-- Work order --
The entries below hold a line with "This screenshot has width=2576, height=1449." and a line with "The height and width of the screenshot is (1080, 1920).". Return those lines and all that lie between them, exactly and only.

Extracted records
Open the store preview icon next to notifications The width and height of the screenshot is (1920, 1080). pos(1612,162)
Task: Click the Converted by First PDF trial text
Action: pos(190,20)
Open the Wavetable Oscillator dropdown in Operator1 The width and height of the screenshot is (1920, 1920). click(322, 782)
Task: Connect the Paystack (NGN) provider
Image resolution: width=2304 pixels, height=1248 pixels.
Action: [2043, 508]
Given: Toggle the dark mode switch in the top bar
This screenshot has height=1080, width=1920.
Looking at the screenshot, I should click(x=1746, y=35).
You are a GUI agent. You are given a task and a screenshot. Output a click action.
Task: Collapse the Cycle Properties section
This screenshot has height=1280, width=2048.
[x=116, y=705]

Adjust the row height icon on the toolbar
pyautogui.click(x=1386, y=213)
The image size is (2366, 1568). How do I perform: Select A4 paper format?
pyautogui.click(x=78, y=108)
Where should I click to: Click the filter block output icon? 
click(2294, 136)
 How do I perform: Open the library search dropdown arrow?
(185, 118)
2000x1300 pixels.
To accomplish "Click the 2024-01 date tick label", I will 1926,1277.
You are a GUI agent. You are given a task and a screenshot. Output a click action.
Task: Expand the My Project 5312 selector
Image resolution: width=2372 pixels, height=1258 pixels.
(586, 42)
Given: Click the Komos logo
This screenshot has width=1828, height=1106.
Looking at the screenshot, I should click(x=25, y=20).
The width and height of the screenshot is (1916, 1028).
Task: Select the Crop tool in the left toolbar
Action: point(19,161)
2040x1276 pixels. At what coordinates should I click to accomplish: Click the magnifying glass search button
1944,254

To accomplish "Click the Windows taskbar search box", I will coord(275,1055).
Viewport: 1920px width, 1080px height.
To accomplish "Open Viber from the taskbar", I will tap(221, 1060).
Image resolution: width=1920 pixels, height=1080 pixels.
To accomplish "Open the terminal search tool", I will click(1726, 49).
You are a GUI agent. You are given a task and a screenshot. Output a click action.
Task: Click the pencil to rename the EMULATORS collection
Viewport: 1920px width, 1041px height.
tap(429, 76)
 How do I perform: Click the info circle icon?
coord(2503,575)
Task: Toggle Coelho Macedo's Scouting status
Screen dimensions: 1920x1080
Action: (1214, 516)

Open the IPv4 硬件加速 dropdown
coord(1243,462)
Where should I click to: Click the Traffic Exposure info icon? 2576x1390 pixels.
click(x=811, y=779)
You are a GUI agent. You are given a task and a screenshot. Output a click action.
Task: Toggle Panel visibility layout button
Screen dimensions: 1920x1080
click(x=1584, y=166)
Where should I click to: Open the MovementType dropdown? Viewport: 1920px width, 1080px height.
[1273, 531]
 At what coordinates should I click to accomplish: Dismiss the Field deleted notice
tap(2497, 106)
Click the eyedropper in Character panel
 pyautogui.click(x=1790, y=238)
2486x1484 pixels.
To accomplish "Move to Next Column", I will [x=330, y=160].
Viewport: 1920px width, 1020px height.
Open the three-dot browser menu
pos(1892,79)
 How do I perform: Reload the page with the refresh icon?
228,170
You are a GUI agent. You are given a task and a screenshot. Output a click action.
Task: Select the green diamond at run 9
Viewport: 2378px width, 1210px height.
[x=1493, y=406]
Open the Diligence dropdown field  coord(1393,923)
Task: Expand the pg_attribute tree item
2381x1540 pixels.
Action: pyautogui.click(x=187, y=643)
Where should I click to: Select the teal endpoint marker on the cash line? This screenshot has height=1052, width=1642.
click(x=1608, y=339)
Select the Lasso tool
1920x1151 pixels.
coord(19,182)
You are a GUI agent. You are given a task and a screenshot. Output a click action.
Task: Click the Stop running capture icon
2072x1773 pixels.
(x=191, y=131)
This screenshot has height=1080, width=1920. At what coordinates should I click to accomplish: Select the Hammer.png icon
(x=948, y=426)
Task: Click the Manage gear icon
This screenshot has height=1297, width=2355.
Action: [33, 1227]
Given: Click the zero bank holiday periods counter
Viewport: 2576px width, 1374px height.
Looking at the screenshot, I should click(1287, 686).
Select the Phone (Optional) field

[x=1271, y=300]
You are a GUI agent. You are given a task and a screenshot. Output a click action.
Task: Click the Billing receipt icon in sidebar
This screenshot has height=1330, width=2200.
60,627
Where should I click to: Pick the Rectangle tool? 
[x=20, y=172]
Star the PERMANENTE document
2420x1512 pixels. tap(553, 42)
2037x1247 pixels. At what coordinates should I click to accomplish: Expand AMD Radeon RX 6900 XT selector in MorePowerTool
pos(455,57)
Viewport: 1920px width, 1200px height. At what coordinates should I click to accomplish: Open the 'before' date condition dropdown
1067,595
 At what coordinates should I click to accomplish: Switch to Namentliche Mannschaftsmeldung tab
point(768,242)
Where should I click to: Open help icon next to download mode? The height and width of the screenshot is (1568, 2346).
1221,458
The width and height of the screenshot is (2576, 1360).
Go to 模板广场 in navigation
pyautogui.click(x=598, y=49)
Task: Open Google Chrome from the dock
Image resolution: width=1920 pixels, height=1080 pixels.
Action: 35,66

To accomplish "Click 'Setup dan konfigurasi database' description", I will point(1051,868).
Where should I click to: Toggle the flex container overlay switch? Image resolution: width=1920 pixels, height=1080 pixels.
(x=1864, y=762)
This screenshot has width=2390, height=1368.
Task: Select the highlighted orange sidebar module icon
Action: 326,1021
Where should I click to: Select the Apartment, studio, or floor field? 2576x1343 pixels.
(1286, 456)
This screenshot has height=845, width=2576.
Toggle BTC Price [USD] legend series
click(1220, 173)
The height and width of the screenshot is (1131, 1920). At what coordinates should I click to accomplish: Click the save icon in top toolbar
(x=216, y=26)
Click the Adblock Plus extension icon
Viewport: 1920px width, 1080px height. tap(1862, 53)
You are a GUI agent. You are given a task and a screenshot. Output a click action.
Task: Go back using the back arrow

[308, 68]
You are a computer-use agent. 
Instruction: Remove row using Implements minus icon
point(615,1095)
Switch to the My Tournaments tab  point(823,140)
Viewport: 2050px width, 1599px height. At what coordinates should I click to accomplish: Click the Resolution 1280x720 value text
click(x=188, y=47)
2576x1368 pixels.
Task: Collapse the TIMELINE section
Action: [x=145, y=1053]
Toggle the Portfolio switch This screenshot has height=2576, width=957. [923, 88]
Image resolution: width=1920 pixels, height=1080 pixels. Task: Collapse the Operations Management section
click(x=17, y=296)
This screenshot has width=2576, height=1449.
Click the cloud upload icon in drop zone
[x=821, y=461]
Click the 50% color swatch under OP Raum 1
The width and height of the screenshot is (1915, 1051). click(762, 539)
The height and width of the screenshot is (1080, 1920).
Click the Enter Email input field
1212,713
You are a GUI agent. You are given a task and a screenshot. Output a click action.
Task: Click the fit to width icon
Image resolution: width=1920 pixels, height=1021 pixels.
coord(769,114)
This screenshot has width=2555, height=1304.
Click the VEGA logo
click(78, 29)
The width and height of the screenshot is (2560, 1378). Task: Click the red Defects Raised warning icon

-- Result of the exercise --
This screenshot has width=2576, height=1449.
Click the cloud upload icon in drop zone
[x=821, y=461]
Click the 50% color swatch under OP Raum 1
The width and height of the screenshot is (1915, 1051). click(762, 539)
The height and width of the screenshot is (1080, 1920).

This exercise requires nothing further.